* **Set exercise**: Return, character for character, the lines of the entries below, starting with the line that contains "You are a computer-use" and continuing through the end of the entries, both ends included.

Word and element location data:
....

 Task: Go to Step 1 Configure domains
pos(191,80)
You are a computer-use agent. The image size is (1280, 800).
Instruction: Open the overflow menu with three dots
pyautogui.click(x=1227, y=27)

....

* **Complete response**:
You are a computer-use agent. The image size is (1280, 800).
Instruction: Open the overflow menu with three dots
pyautogui.click(x=1227, y=27)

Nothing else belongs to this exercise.